▸ **WHAT TO DO**
Rewrite the items between the line holding "has width=1363, height=911." and the line holding "param-value: 6 is", inclusive, replacing "screenshot" with "screen capture" and keeping everything else unchanged. Give only those lines, and omit the pictures.

▸ **SUPPLIED DATA**
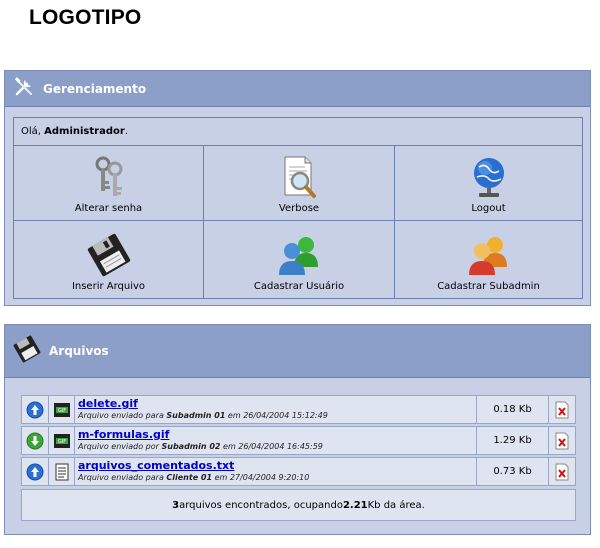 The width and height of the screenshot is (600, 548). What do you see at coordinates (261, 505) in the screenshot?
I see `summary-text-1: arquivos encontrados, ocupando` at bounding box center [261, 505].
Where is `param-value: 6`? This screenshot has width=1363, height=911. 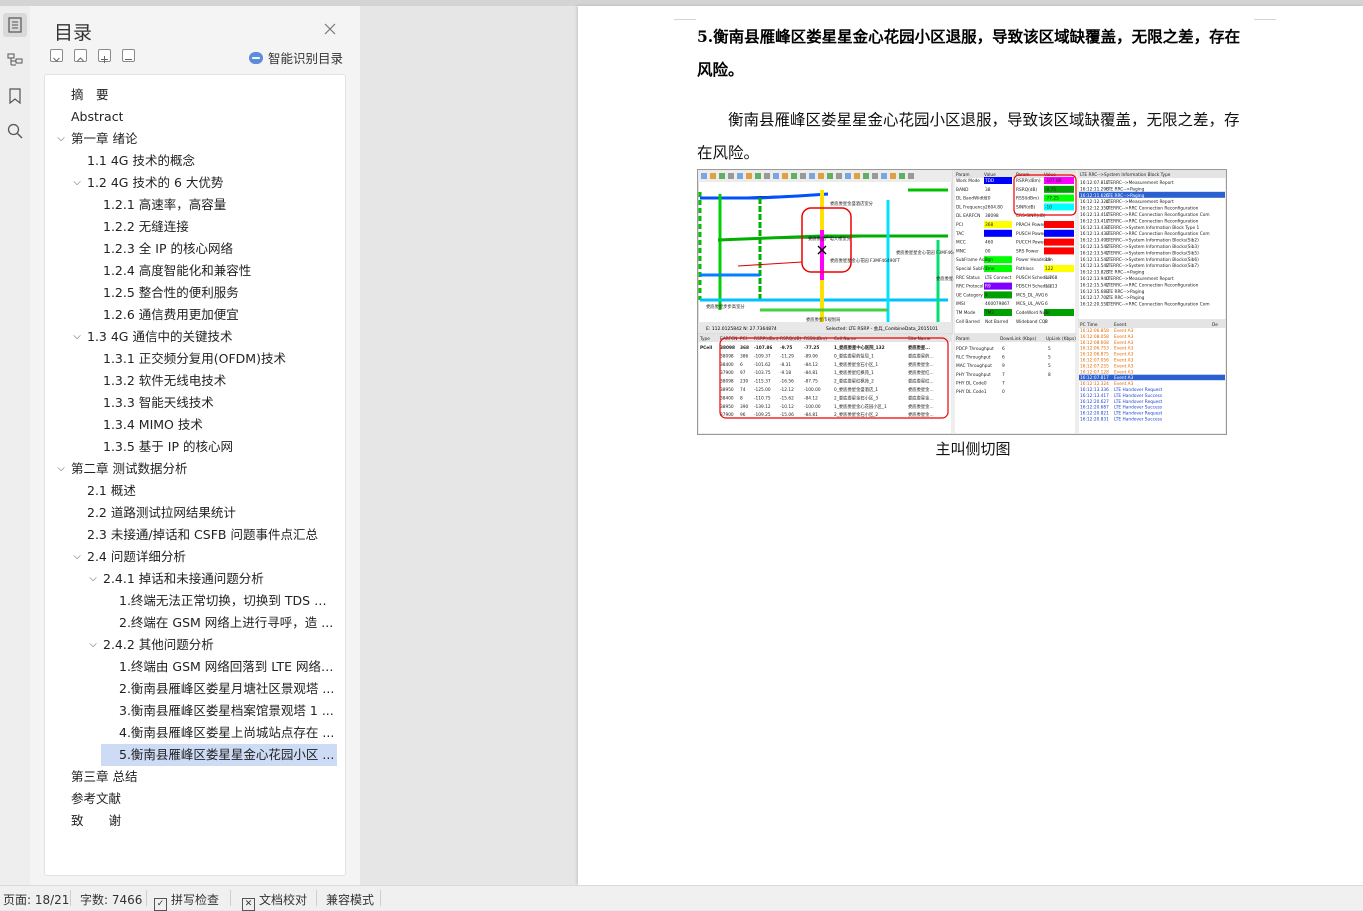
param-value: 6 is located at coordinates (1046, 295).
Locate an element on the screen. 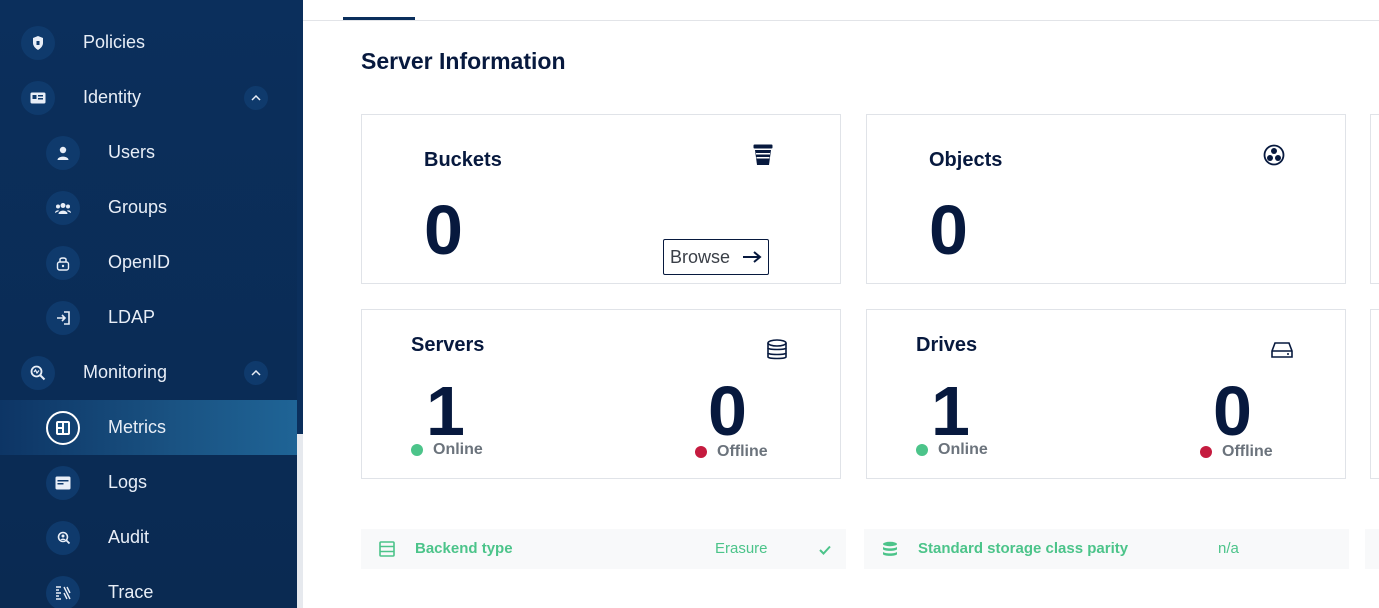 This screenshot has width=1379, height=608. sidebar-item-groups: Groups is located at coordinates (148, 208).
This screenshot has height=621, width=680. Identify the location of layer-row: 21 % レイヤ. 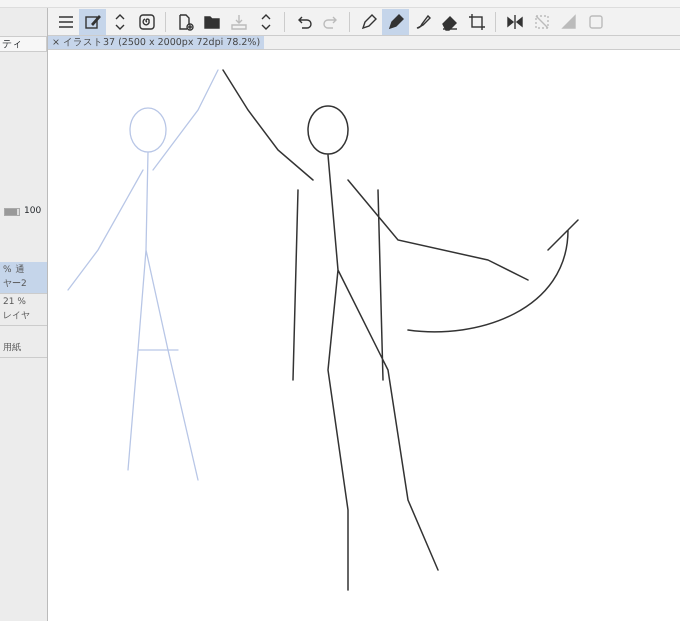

▸ **ANSWER SECTION**
Where is `param-value: 6`? This screen capture has width=1363, height=911. 
param-value: 6 is located at coordinates (1046, 295).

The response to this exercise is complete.